Rows for finding items shown on screen
━━━━━━━━

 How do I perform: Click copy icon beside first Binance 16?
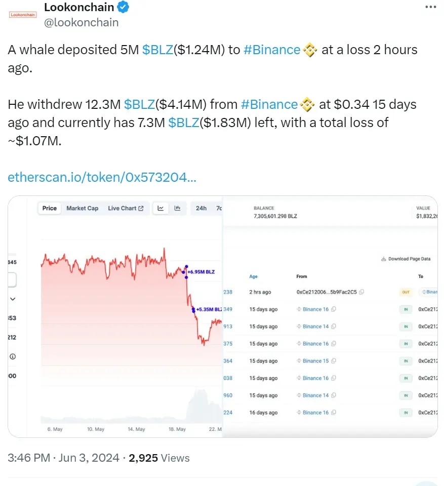pyautogui.click(x=334, y=309)
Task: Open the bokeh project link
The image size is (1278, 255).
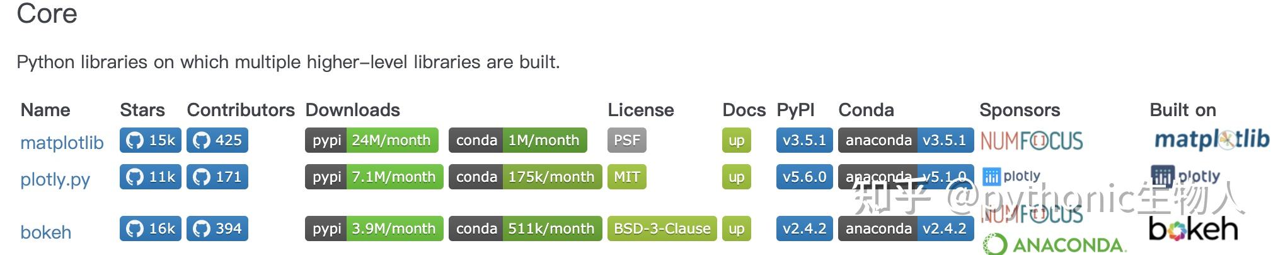Action: click(x=45, y=232)
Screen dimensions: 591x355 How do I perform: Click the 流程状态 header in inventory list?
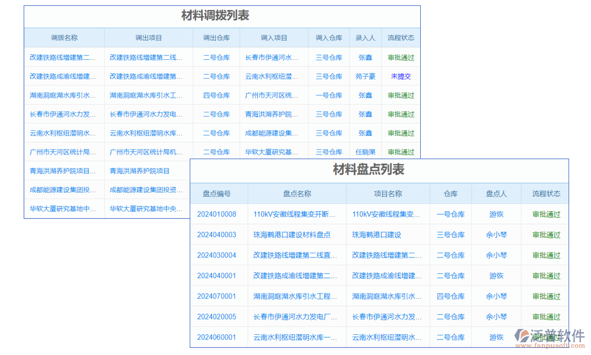coord(545,193)
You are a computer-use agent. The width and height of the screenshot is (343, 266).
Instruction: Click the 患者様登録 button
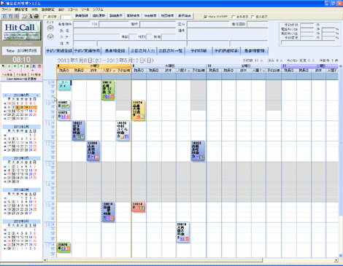[x=115, y=51]
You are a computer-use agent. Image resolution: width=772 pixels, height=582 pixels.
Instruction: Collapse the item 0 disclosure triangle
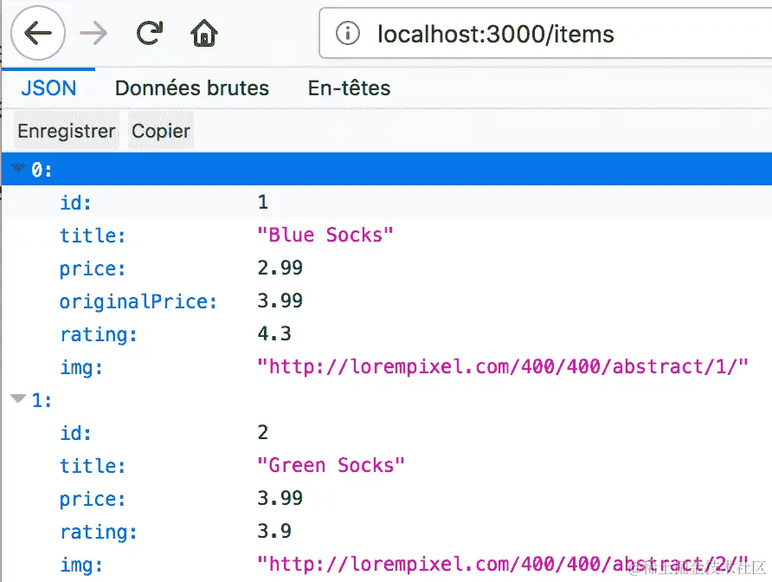tap(19, 168)
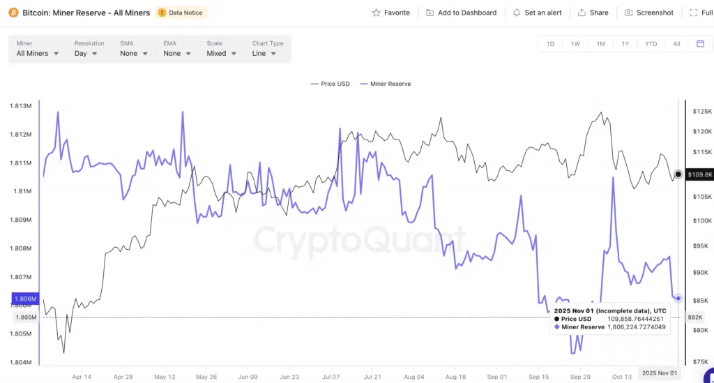Toggle Price USD series in legend
Viewport: 714px width, 383px height.
(331, 84)
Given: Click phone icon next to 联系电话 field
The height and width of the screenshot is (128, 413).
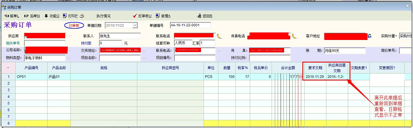Looking at the screenshot, I should click(219, 36).
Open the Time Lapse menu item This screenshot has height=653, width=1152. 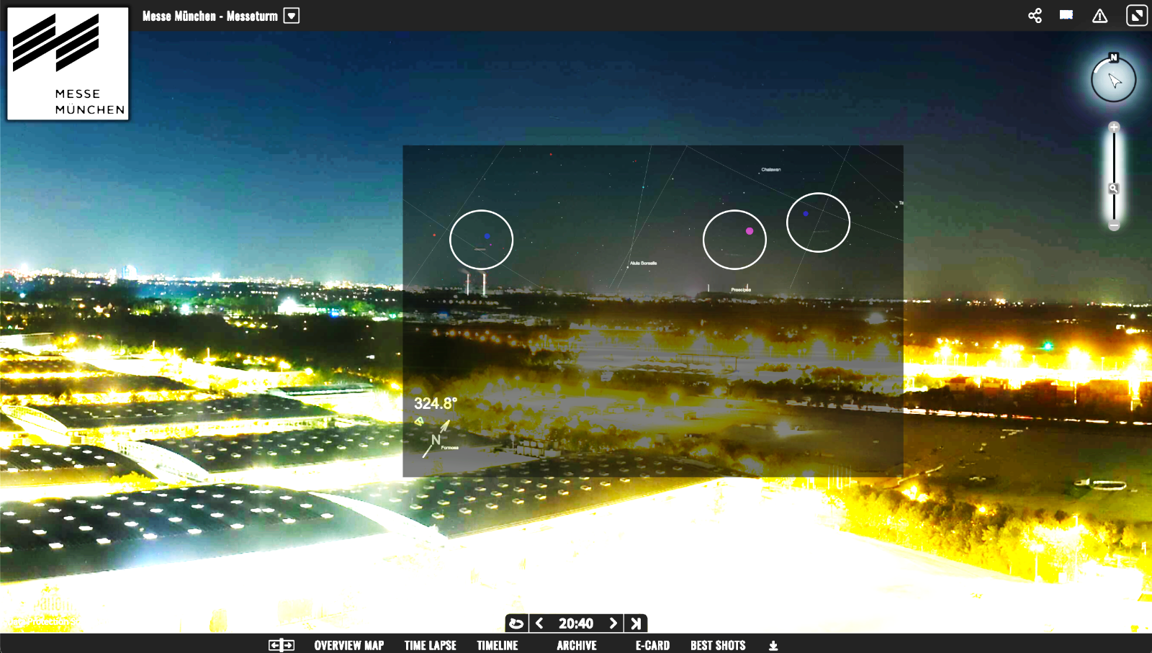tap(430, 645)
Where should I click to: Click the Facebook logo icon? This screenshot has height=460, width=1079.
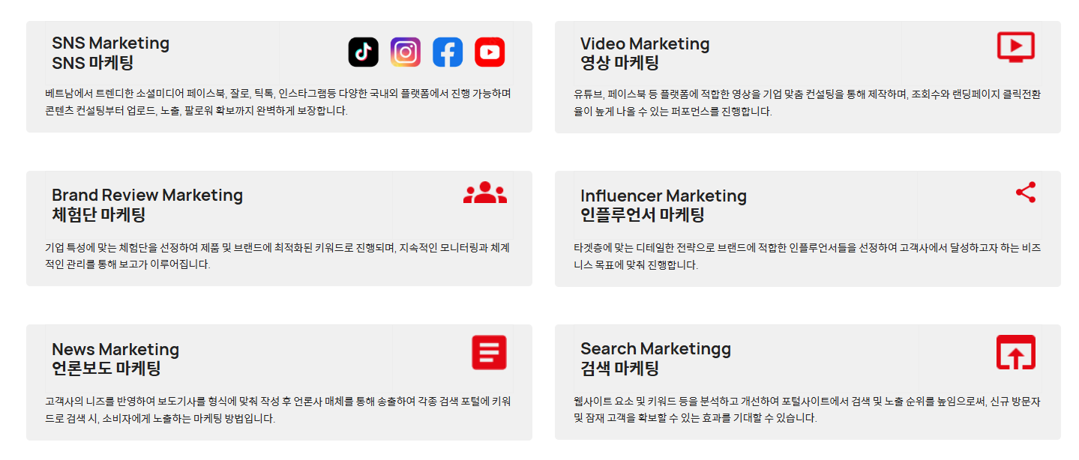(448, 52)
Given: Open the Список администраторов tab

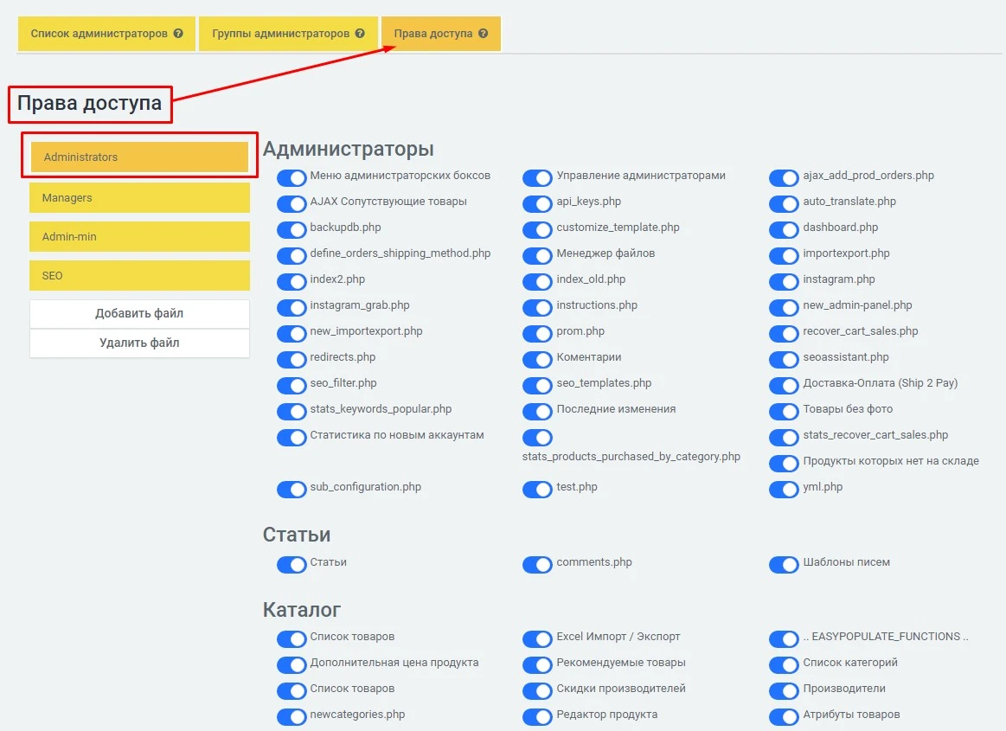Looking at the screenshot, I should pyautogui.click(x=99, y=34).
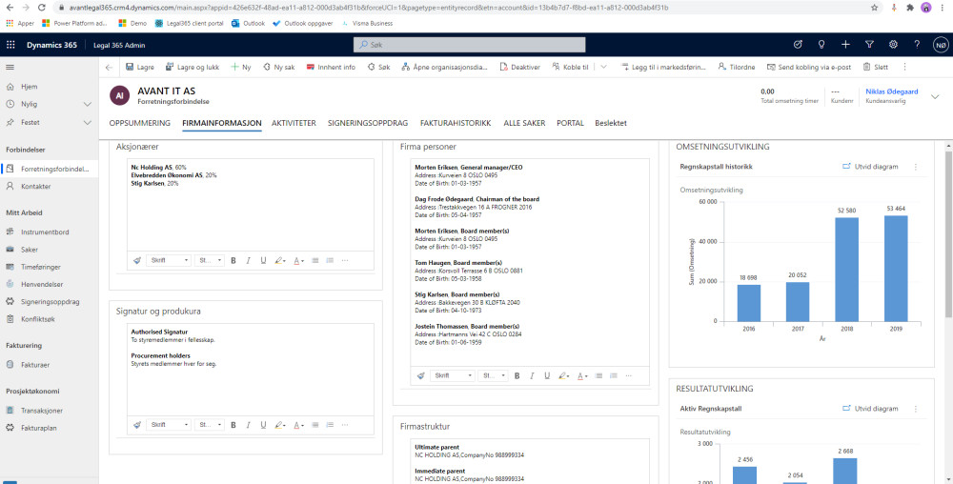Switch to the AKTIVITETER tab
The image size is (953, 484).
pos(294,123)
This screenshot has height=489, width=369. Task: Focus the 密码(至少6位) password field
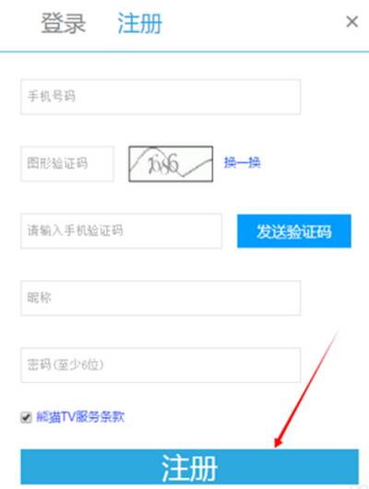coord(161,366)
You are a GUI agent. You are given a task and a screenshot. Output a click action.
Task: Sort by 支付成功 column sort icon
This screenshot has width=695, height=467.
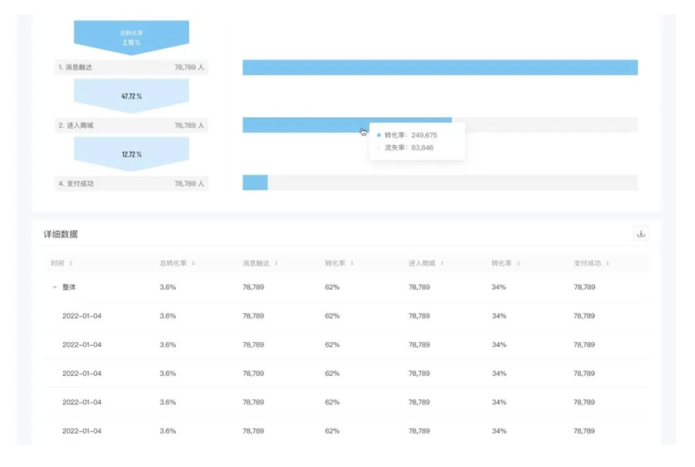coord(608,263)
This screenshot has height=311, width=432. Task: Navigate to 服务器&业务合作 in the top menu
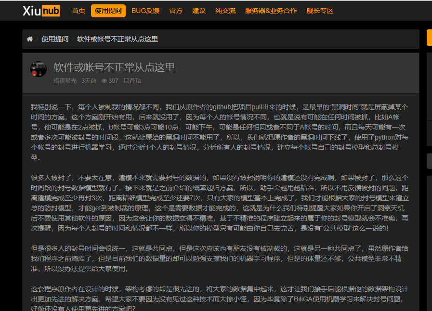(x=271, y=11)
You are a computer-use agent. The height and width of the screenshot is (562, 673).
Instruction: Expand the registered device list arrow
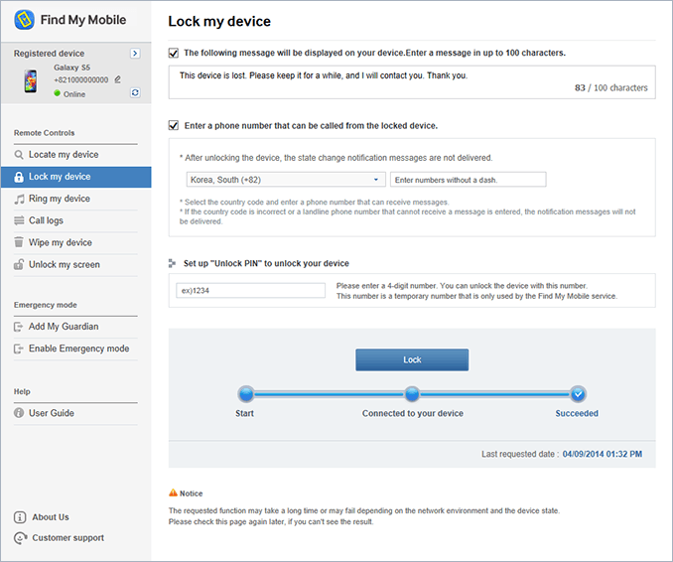135,54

━━━━━━━━

> GIVEN TASK: Output the lines from the one containing "This screenshot has height=311, width=432." through the end of the rows, both included, word for word and without the pictures.

> FULL SOLUTION:
This screenshot has height=311, width=432. Task: Navigate to 服务器&业务合作 in the top menu
(x=271, y=11)
You are a computer-use agent. The height and width of the screenshot is (562, 673).
Instruction: Expand the registered device list arrow
135,54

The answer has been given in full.